Sunday Times CruddasOn 5 June 2013 Mr Justice Tugendhat handed down a reserved judgment following the pre-trial review in the case of Cruddas v Calvert ([2013] EWHC 1427).  He accepted the case advanced by the claimant, former Conservative Party Treasurer, Peter Cruddas, as to the meaning of the words complained of.  As a result, he struck out the defence and entered judgment for an injunction and damages to be assessed at the trial on 17 June 2013.  Permission to appeal was refused.

The Claimant is a businessman and in March 2012 he was the Co-Treasurer of the Conservative Party.  The First and Second Defendants are  journalists and part of the “Sunday Times”  ‘Insight’ team.  The Third Defendant is the publisher of the “Sunday Times”.

The journalist defendants pretended to be agents for foreign investors who wanted to explore making donations to the Conservative Party. They hired a lobbyist called Sarah Southern and, through her, arranged to have a meeting with the Claimant on 15th March 2012. They carried concealed cameras with an audio recording facilities.

On 25 March 2012 the Sunday Times published four articles. The first began on page 1 and continued on page 2 under the headline ‘Tory treasurer charges £250,000 to meet PM.’ Page 1 also had a photograph of the Claimant. A sub-heading further reported that the day before ‘Cameron’s fundraiser [had been] forced to resign‘. The second article was on pages 8 and 9 under the headline ‘Cash for Cameron: cosy club buys the PM’s ear‘. The third article, also on page 9, had the headline, ‘Pay the money this way and the party won’t pry’. Page 9 carried the fourth article as well. This was written by Mark Adams under the headline ‘Rotten to the Core’.  The Sunday Times also published an editorial in the same issue on the theme ‘Sack the Treasurer and Clean Up Lobbying‘.

The Claimant issued proceedings for libel and malicious falsehood in July 2012complained of the first three articles.  He Claimant pleaded that the meanings attributed to the articles (for the purpose of his claims in both defamation and malicious falsehood) were as follows:

“(1) In return for cash donations to the Conservative Party, the Claimant corruptly offered for sale the opportunity to influence government policy and gain unfair advantage through secret meetings with the Prime Minister and other senior ministers.

(2) The Claimant made the offer, even though he knew that the money offered for secret meetings was to come, in breach of the ban under UK electoral law, from Middle Eastern investors in a Lichtenstein fund; and

(3) further, in order to circumvent and thereby evade the law, the Claimant was happy that the foreign donors should use deceptive devices, such as creating an artificial UK company to donate the money or using UK employees as conduits, so that the true source of the donation would be concealed“.

The Defendants denied that the words bore these meanings and relied on a defence of justification in relation to “lesser meanings” to the effect that the Claimant’s conduct was ” inappropriate, unacceptable and wrong and gave rise to an impression of impropriety“. The Defendants did not raise a Reynolds defence nor any other defence of privilege (or public interest), nor a defence of honest comment.

On 17 May 2013 the Defendants agreed to trial by judge alone and, as a result, on 21 and 22 May 2013 there was the trial of a preliminary issue as to the meaning of the words complained of.

Mr Justice Tugendhat held, in his judgment of 5 June 2013, that

i) For the purposes of the single meaning rule in libel the words complained of bear each of the natural and ordinary meanings pleaded by the Claimant in para 6 of the Amended Particulars of Claim (see para 7 above);

ii) For the purposes of the meaning rule in malicious falsehood the words complained of are reasonably capable of bearing not only those meanings, but also (and subject to one point) the meanings pleaded by the Defendants in paras 7 and 8 of the Amended Defence (see paras 10 and 11 above).

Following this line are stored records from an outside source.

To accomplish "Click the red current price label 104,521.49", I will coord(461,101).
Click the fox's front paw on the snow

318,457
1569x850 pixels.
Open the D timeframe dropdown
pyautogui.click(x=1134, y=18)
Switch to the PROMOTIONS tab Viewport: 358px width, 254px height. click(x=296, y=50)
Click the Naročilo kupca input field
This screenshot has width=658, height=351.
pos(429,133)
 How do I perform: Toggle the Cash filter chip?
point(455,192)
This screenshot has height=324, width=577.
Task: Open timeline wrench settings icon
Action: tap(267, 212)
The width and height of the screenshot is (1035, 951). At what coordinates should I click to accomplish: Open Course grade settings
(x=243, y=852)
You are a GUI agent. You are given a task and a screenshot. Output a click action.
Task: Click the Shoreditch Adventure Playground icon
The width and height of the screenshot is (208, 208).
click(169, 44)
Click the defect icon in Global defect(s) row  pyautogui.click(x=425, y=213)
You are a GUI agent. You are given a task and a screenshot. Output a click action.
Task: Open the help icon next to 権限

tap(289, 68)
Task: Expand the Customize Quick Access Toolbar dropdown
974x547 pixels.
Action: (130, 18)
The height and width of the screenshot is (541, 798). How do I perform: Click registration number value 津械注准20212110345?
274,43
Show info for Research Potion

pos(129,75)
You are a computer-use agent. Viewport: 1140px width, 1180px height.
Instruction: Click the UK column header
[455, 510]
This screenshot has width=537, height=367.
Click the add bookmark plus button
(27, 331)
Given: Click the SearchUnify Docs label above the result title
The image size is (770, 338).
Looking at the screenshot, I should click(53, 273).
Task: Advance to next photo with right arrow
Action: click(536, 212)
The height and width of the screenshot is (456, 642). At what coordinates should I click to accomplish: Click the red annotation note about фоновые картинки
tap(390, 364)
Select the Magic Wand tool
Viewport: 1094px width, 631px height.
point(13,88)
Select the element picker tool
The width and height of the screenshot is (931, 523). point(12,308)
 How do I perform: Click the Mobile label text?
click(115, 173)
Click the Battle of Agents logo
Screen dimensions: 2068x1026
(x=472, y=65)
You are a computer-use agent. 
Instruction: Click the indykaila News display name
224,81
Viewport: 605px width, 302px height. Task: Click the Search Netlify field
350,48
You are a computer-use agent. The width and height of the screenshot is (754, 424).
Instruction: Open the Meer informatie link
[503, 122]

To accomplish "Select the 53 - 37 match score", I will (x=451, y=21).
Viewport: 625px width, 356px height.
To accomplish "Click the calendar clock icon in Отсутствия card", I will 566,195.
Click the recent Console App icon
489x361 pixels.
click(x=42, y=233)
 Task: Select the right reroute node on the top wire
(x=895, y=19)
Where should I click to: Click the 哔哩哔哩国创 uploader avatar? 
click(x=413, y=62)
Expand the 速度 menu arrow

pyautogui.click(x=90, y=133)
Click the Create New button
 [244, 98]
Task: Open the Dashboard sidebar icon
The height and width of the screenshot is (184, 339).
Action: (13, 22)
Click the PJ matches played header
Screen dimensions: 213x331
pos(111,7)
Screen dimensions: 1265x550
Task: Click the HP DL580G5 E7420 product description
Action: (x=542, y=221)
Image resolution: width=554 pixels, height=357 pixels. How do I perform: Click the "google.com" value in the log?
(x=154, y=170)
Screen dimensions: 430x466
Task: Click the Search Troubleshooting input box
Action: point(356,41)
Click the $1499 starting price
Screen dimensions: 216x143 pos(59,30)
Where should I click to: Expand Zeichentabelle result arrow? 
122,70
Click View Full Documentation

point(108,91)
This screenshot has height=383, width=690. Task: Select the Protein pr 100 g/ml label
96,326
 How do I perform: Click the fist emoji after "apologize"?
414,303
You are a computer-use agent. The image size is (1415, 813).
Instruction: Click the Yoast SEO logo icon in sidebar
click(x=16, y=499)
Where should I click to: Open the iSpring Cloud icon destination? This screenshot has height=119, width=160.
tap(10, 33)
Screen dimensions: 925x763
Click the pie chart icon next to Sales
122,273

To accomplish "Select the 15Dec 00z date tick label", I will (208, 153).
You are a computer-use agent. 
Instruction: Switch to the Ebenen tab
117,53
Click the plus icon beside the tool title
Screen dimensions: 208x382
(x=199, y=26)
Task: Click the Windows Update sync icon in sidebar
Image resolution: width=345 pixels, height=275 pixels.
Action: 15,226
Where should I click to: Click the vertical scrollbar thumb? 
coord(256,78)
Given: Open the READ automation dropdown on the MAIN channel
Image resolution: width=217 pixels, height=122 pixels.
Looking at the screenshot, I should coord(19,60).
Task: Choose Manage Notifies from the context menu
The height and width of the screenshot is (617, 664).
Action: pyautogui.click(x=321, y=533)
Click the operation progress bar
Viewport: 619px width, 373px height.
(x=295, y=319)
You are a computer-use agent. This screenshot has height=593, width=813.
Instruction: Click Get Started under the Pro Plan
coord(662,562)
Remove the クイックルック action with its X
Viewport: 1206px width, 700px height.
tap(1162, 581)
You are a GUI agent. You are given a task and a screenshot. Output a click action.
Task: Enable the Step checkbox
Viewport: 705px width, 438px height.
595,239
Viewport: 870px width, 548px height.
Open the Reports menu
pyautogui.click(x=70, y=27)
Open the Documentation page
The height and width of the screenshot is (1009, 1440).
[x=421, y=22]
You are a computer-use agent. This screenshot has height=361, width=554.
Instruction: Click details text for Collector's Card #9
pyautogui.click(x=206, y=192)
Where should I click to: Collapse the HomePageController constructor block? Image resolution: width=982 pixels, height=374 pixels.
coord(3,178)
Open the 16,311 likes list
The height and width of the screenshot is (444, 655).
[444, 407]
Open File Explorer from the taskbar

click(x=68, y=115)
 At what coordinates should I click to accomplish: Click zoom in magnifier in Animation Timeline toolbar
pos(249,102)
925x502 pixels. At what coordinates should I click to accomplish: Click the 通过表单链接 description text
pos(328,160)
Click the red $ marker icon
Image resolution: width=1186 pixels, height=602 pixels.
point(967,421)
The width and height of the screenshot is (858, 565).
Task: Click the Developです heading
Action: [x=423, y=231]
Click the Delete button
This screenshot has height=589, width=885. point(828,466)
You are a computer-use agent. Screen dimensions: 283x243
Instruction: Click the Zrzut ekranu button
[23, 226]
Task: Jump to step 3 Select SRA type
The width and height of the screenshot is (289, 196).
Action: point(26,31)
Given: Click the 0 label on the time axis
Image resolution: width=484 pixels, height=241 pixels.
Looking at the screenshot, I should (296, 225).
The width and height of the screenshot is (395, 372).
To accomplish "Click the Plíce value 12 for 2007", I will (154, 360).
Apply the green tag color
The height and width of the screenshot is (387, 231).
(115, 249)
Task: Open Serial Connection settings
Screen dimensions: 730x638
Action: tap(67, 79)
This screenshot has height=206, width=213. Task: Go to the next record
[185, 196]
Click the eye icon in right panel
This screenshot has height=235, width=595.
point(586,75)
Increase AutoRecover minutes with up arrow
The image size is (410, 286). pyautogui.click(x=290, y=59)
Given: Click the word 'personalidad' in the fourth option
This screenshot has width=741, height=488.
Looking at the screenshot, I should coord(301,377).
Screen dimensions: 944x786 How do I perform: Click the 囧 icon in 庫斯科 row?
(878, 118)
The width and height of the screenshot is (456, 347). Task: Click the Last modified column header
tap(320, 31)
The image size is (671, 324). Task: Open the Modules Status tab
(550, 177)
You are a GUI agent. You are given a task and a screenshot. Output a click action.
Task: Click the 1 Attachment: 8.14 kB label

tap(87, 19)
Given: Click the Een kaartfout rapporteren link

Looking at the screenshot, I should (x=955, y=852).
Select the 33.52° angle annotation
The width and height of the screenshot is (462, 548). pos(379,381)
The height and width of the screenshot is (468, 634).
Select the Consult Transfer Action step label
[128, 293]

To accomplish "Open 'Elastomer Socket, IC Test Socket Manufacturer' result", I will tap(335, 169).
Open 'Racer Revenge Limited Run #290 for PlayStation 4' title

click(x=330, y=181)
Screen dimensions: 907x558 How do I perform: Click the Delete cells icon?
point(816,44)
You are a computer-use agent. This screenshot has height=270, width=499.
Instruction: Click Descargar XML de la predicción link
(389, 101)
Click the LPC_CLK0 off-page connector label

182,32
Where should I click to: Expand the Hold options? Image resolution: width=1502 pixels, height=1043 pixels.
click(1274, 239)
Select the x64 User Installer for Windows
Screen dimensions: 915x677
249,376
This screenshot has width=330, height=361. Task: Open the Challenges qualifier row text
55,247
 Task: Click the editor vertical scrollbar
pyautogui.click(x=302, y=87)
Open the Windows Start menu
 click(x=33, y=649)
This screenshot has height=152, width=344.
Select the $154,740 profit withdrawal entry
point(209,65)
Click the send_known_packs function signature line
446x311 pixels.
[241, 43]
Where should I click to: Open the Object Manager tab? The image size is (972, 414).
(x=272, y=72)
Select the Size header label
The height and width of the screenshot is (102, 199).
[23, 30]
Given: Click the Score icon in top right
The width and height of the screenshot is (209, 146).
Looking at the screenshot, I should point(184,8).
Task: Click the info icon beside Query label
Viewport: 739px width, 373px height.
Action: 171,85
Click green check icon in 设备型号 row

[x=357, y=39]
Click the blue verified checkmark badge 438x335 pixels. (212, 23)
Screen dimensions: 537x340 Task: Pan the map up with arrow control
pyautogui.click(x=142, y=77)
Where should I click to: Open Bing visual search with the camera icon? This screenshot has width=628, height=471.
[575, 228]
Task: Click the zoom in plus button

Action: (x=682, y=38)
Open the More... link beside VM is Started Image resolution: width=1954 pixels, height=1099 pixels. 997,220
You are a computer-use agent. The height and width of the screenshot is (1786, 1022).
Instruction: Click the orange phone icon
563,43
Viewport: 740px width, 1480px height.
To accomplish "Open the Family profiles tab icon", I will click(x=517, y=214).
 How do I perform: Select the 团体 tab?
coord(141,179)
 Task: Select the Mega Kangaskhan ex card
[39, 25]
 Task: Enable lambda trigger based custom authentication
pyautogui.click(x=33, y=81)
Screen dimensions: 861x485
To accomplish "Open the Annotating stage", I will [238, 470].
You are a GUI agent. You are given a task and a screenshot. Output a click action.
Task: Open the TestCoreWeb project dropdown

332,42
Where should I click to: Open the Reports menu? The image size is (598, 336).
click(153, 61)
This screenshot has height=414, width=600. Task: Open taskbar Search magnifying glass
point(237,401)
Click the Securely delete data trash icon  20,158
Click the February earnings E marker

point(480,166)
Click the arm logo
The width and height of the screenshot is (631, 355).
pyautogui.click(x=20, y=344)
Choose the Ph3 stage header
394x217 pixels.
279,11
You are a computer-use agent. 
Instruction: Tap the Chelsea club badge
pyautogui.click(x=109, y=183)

The exception is set out in para 113 above. The words complained of probably were so understood by a substantial number of readers. At this hearing I have not been asked to find how many such readers there were. [124]

The judge went to hold that the meaning which he had found the words complained of to bear “connotes conduct which is criminal in England and Wales”.  In a libel case it did not matter whether that connotation was correctly made – so the fact that the word “corruption” was not used in the Bribery Act was irrelevant [47].

Because the articles accused the Claimant of corruption in a criminal sense, Mr Justice Tugendhat  then struck out the justification defence – which only sought to justify the allegation that the Claimant was corrupt in a non-criminal sense.   As the Defendants had no other defence, the Judge entered judgment for damages to be assessed and granted an injunction.

A Sunday Times spokesman was reported as saying:

 “The Sunday Times is applying for permission to appeal the decision of Mr Justice Tugendhat and will continue to seek to defend the undercover journalism behind this public interest report on cash for access to Cameron.”.